Aim: Copy out the records below word for word, starting at the line containing "Click the GROUP" and ending at the line containing "will [314, 439].", with both of those lines included.

Stored records:

◆ ◆ ◆ ◆ ◆

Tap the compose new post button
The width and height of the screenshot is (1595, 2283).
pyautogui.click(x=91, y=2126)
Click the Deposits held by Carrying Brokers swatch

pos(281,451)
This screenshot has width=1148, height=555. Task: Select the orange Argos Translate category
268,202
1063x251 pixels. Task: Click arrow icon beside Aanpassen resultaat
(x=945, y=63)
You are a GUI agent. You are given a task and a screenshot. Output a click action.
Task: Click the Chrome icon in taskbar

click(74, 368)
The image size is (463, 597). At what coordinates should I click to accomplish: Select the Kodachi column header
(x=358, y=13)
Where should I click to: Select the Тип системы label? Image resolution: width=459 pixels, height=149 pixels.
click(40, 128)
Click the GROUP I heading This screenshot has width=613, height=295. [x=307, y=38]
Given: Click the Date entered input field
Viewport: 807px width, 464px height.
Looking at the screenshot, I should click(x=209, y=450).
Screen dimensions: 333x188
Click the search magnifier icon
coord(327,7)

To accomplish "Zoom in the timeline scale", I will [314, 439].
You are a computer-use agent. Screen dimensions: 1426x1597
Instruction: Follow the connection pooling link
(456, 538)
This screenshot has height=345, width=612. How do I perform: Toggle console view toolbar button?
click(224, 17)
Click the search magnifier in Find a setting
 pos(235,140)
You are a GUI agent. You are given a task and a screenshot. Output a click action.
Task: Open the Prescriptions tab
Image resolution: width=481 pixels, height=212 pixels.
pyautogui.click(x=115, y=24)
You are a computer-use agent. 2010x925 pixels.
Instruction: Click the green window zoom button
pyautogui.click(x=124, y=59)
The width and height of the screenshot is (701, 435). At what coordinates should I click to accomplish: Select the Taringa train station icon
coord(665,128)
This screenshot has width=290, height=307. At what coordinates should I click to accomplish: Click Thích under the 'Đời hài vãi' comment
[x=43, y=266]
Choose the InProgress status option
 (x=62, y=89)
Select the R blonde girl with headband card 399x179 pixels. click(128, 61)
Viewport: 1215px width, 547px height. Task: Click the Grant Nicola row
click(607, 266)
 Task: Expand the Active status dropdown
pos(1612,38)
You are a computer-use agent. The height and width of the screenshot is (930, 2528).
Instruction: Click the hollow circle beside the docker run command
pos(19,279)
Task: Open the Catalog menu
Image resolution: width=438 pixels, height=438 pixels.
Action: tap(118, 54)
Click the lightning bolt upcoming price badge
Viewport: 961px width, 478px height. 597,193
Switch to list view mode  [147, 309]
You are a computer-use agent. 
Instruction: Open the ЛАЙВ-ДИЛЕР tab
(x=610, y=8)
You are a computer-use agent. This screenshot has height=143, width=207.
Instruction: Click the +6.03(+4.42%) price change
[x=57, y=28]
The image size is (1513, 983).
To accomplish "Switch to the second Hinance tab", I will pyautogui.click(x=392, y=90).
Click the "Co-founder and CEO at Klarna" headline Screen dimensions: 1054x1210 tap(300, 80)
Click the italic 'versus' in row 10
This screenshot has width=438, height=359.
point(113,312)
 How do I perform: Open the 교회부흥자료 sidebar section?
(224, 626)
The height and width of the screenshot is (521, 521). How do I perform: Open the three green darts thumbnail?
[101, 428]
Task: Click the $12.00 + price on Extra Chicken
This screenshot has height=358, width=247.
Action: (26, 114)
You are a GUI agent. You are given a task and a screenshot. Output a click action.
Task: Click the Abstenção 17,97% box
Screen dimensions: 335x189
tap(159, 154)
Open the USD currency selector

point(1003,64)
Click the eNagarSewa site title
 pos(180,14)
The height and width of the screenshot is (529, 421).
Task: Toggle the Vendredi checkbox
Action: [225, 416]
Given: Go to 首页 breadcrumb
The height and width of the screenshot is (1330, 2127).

◆ ◆ ◆ ◆ ◆

Reply to the exercise:
Click the GROUP I heading This screenshot has width=613, height=295. [x=307, y=38]
Given: Click the Date entered input field
Viewport: 807px width, 464px height.
Looking at the screenshot, I should click(x=209, y=450).
Screen dimensions: 333x188
Click the search magnifier icon
coord(327,7)

To accomplish "Zoom in the timeline scale", I will [314, 439].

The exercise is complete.